Real cognition of course occurs in the essentially boundless real world, not in a tiny artificial world. [11, p. 105]

That is, although we take human appreciation into account by modelling their preferences through crowd-sourcing studies, to model aspects of cognition that affect appreciation such as culture, social beliefs is out of the scope of this work. Ultimately, we are taking an engineering approach (rather than a cognitive approach) to fictional ideation and our aim is to build a working computational system able to generate textual what-if ideas as a study in computational creativity. As such, we will explore computational approaches such as [14, 37] which explore the evaluation of creative systems and their outputs.

The C-Coeff associated with the scenarios constructions was around 25 %, which means that 1 in 4 of the fictional ideas was assessable. At this stage in the project, this is an encouraging result. We plan to use open information extraction techniques for Web mining, which we hope would increase the yield and quality of the generated ideas. Moreover, some scenarios may be more possible than others, and this may affect how the idea is perceived. Scenarios with a high probability of occurrence may not be that interesting, since there is not much surprise in them happening; however, scenarios with zero probability may be at too low threshold, making the idea completely infeasible. Contextual semantic similarity tools have helped us evaluate scenarios; however, these tools are previously trained on general properties. We are going to explore the possibility of training new word vector representations through the Word2Vec system [25] so that they are tailored to our ideation process.

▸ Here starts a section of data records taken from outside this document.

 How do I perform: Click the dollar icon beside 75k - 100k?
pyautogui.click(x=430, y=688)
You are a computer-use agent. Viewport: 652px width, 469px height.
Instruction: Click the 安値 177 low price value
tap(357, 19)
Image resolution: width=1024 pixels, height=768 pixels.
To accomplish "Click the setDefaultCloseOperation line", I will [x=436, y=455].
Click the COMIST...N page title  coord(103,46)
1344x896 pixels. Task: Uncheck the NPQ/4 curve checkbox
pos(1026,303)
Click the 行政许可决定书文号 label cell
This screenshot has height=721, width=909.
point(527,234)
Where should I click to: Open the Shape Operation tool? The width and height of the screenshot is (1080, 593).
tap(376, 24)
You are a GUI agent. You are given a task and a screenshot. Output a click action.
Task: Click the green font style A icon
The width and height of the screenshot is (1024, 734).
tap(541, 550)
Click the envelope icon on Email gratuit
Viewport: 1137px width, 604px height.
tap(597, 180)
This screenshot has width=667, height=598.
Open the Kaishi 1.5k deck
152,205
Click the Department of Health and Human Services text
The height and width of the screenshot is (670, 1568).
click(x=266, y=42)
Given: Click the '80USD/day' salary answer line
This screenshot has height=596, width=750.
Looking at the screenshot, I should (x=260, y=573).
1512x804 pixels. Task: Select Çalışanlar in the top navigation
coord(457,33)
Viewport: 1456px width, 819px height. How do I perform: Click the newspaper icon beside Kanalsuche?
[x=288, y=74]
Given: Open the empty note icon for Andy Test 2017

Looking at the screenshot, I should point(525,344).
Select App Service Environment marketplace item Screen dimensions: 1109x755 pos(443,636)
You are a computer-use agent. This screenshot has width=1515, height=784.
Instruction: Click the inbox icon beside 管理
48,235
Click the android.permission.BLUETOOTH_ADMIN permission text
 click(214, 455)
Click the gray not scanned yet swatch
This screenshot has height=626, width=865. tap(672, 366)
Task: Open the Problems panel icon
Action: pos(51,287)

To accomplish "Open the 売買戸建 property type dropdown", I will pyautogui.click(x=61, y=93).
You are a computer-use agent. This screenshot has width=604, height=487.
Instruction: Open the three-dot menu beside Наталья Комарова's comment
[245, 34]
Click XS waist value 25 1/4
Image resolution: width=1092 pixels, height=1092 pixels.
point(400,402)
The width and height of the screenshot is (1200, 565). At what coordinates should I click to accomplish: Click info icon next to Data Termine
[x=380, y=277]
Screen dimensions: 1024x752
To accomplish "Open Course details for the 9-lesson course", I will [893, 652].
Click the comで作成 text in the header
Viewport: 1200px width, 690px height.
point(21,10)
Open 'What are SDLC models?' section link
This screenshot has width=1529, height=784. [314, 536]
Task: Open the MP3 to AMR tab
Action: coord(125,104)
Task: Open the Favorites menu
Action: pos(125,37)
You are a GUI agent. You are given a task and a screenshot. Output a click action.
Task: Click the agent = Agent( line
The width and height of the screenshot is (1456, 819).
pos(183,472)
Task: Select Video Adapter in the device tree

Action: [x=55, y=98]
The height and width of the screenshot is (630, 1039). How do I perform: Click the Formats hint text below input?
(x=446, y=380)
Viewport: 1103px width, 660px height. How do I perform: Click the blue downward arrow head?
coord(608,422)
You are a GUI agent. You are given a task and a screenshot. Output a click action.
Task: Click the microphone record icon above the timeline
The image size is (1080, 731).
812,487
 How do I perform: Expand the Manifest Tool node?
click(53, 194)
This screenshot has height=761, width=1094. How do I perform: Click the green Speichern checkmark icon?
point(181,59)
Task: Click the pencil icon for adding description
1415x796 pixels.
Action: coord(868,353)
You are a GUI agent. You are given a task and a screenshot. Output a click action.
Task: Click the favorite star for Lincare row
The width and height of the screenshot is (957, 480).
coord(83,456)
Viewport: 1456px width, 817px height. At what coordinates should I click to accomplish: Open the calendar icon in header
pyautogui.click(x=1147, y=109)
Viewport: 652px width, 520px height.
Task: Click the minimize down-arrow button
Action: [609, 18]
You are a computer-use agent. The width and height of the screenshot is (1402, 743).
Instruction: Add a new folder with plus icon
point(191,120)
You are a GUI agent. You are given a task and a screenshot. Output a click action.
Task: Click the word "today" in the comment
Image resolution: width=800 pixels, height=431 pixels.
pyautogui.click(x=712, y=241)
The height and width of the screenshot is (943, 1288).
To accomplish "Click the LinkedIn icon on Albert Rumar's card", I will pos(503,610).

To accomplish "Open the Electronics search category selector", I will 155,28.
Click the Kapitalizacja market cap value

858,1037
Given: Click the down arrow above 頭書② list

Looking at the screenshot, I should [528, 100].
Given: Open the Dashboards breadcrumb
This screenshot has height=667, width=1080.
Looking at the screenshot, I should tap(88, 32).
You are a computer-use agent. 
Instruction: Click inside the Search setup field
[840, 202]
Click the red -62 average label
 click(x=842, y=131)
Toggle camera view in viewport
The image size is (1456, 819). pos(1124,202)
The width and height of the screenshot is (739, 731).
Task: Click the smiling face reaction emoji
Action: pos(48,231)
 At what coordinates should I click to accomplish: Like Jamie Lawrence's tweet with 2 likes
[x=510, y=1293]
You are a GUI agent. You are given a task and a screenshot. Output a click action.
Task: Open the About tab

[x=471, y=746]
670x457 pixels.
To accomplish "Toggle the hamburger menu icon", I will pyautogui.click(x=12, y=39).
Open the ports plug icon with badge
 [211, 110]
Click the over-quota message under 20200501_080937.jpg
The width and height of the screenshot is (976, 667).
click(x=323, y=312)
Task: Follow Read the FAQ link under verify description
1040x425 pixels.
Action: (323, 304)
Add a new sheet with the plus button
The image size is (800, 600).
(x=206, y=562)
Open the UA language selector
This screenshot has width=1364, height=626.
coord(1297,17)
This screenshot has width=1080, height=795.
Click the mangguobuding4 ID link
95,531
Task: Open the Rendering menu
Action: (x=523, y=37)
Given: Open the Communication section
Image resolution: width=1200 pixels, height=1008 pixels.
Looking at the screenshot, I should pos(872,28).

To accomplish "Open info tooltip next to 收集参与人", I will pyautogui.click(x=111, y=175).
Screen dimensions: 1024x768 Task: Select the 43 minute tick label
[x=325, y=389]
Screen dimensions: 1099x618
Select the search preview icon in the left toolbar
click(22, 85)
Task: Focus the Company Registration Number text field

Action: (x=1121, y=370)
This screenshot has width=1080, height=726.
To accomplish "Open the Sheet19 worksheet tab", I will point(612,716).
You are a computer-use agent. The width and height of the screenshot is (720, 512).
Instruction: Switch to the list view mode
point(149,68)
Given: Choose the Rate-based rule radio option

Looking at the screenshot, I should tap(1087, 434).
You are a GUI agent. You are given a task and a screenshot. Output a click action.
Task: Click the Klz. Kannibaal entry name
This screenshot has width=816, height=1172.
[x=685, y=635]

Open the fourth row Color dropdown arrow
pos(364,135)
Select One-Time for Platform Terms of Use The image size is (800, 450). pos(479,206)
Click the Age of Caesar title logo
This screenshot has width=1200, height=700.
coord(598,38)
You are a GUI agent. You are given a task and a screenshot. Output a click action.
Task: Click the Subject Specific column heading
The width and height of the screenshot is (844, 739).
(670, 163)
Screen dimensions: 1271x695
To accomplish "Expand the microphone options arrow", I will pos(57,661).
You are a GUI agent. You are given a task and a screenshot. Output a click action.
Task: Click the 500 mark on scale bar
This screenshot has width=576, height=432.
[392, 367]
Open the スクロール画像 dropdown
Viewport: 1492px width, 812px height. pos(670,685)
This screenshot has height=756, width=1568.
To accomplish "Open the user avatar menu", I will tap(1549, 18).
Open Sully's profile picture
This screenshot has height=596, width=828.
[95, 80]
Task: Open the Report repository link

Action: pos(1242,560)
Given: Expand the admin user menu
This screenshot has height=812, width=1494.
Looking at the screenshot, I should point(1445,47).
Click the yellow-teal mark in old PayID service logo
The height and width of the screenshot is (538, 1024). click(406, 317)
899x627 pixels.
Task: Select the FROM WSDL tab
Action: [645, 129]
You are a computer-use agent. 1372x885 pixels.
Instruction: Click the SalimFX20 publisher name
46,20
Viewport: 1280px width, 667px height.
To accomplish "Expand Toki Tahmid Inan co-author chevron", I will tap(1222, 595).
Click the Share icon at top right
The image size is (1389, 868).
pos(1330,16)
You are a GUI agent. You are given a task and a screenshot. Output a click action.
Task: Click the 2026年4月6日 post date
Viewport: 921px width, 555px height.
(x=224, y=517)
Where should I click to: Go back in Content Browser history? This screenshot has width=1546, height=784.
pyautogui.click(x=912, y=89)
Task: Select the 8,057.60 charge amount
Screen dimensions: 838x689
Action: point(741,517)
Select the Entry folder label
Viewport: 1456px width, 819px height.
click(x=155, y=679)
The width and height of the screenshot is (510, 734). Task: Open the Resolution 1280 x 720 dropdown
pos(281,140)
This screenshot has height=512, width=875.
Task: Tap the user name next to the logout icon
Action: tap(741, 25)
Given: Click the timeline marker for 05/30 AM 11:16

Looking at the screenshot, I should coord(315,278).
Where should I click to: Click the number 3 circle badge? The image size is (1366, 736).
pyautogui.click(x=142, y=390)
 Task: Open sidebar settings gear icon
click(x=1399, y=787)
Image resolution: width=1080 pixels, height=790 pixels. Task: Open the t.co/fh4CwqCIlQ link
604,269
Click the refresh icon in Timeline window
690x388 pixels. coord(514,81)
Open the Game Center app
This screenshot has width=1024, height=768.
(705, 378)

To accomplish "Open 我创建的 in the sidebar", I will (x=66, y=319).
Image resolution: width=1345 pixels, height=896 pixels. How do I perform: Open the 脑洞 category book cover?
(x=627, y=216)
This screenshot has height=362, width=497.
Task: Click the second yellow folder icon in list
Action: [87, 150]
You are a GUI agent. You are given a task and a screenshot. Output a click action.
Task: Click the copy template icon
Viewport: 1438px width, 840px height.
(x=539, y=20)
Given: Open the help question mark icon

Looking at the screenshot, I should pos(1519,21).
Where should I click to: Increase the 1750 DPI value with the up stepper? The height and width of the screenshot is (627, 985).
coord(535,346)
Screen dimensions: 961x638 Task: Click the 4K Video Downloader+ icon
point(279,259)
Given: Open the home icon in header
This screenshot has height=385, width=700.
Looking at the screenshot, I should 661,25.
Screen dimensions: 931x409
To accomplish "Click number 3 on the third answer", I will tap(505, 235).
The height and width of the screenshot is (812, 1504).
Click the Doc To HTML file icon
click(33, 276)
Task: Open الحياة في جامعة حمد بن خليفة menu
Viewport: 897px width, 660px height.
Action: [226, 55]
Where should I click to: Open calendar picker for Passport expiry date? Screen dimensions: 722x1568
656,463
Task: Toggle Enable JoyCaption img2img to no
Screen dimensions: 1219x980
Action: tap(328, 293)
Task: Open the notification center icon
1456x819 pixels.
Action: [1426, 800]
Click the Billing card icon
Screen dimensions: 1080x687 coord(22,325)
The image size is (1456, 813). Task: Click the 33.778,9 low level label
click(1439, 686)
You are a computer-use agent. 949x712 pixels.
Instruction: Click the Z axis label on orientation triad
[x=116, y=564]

The WHIM project is primarily an engineering effort to build the What-if Machine as a Web service and interactive engine, which generates fictional ideas and provides motivations and consequences for each idea, potential narratives involving it, and related renderings such as poems, jokes, neologisms and short stories. The first version of the What-if Machine is available online.Footnote 9 Users can parameterise the method for exploration, or simply click the “I’m feeling lucky” button. The online system uses some of the flowcharts presented in this paper and the Flux Capacitor [39], to produce fictional ideas. The declarative definitions presented here describe the process followed by the flowcharts. Where a step or feature of the declarative definition has not been explicitly programmed into them, they have been semantically followed in their construction; for instance, hand-picked selection of inversions of ConceptNet relations, e.g. desires becomes afraid of. The automation of all the features expressed in the declarative forms is a constant effort made by the WHIM consortium in order to produce a more general system. Finally, the online system will collect constant feedback from the general public about the quality of its ideas; therefore, new and improved models will be produced between some intervals of time. We also hope this implementation would help promote fictional ideation as a major new area for computational creativity research.